In March 2025, Ken Calvert tweeted that he was “committed to protecting Medicaid benefits for Americans who rely on the program.”
Four months later, he voted for a bill that the Congressional Budget Office estimated would leave 17 million Americans uninsured – including nearly 12 million kicked off Medicaid.
This wasn’t some abstract policy debate for Calvert’s district. More than two million Californians in Orange and Riverside Counties relied on Medi-Cal, California’s Medicaid program. Over 20 percent of those under 65 in his district – and over a third of the children – depended on it.
When constituents called his office in a panic after the February budget vote, Calvert’s message was: “It’s going to be fine, don’t panic.”
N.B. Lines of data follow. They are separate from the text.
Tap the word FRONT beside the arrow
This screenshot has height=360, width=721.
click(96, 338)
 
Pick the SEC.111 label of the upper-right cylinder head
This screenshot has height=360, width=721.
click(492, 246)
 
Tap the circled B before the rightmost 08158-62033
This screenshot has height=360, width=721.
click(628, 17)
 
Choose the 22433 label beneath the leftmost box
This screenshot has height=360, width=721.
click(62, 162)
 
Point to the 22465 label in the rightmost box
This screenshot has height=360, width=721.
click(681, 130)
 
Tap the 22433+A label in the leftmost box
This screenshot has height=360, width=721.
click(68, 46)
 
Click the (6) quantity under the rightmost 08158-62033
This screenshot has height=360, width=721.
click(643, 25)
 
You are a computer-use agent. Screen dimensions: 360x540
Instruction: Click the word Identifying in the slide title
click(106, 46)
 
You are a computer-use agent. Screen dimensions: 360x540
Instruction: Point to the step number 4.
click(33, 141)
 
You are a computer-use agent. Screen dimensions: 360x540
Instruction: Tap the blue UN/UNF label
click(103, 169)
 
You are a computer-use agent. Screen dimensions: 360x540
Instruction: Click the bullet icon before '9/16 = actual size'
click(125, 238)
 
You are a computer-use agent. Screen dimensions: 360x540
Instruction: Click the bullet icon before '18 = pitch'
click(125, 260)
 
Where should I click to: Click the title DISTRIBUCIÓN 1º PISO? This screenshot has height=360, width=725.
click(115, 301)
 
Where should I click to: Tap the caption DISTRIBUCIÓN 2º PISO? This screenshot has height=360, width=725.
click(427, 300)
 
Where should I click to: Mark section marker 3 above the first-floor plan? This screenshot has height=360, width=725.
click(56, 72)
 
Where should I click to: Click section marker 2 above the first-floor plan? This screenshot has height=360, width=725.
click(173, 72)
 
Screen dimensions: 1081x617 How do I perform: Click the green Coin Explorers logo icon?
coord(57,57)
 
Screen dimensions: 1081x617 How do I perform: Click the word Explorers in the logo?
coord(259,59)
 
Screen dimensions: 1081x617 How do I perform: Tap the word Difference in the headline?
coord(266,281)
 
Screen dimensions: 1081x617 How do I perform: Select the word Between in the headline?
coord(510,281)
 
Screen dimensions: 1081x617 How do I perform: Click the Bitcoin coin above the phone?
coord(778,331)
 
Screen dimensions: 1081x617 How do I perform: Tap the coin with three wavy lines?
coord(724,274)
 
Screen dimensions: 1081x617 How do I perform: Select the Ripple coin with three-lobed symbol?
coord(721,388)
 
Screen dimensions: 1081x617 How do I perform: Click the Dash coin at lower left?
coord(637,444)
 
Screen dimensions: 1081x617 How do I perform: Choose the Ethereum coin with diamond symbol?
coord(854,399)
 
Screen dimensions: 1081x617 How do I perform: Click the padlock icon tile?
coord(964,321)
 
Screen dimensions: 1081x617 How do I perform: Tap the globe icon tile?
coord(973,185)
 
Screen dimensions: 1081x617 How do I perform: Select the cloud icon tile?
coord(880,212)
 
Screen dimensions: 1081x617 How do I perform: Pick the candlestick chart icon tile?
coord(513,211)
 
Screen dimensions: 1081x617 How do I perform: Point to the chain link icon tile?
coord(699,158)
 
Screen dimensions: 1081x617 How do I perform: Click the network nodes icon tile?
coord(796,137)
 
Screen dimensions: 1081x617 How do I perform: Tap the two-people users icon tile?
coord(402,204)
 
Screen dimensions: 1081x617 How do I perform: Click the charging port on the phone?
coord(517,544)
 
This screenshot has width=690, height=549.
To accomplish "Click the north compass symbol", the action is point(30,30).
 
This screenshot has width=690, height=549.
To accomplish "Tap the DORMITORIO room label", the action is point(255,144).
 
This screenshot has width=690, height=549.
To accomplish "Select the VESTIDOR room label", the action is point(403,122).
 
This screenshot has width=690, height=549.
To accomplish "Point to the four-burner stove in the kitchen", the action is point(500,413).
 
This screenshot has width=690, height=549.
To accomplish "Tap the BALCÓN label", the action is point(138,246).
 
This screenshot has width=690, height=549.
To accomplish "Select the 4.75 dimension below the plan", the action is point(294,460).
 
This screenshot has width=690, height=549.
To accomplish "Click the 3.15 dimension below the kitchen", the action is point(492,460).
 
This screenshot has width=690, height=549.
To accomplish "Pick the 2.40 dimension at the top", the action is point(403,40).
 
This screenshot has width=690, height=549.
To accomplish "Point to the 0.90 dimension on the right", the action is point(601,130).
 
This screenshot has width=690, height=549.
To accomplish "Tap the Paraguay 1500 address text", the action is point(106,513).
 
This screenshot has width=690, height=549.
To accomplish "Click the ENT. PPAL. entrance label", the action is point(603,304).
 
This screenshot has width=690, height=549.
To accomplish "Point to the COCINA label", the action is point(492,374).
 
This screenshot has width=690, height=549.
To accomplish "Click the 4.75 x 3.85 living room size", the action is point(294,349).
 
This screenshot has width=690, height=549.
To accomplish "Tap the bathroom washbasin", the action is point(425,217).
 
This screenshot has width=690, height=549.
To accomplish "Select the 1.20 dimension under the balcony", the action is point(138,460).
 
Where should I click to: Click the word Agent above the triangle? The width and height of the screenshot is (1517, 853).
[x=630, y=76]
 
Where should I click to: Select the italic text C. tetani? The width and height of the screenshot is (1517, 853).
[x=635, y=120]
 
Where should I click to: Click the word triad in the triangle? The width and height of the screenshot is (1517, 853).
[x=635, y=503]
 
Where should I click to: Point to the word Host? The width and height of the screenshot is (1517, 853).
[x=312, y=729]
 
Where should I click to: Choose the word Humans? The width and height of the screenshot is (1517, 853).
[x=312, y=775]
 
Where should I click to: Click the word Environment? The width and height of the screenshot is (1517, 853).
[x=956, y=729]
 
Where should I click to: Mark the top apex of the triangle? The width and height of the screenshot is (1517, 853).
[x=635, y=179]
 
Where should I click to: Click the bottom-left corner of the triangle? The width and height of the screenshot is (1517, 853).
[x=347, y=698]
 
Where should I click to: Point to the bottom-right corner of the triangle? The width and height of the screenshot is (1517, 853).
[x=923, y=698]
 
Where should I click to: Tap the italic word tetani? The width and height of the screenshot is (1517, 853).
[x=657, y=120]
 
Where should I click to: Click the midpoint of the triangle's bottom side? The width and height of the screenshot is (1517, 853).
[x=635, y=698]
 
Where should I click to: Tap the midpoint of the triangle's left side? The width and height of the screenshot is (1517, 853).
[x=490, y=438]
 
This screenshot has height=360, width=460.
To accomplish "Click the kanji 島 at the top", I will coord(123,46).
He claimed the budget agreement had “nothing to do with Medicaid” and contained “not one word of Medicaid in the bill.” NOTUS reported that the $880 billion in mandatory spending cuts required by the resolution would “almost certainly” necessitate Medicaid cuts. The New York Times did the math and reached the same conclusion: even cutting everything else to zero wouldn’t fill the gap.
When the final bill arrived, Calvert defended the Medicaid cuts on local news, calling 20-hour work requirements for able-bodied adults “not too much to ask.”
This wasn’t Calvert’s first time going after health coverage. In 2017, he voted to repeal the Affordable Care Act, calling it a fulfilled campaign promise. That bill would have cut Medicaid by $834 billion over ten years. He also defended the Senate’s ACA repeal bill, claiming that “massive expansions of expensive government programs like Medicaid are simply not fiscally sustainable.”
Nearly two million Californians were enrolled in ACA marketplace plans. Two million more relied on Medi-Cal in his backyard. And Ken Calvert voted to undermine both.
“Don’t panic,” he said. Easy for him to say.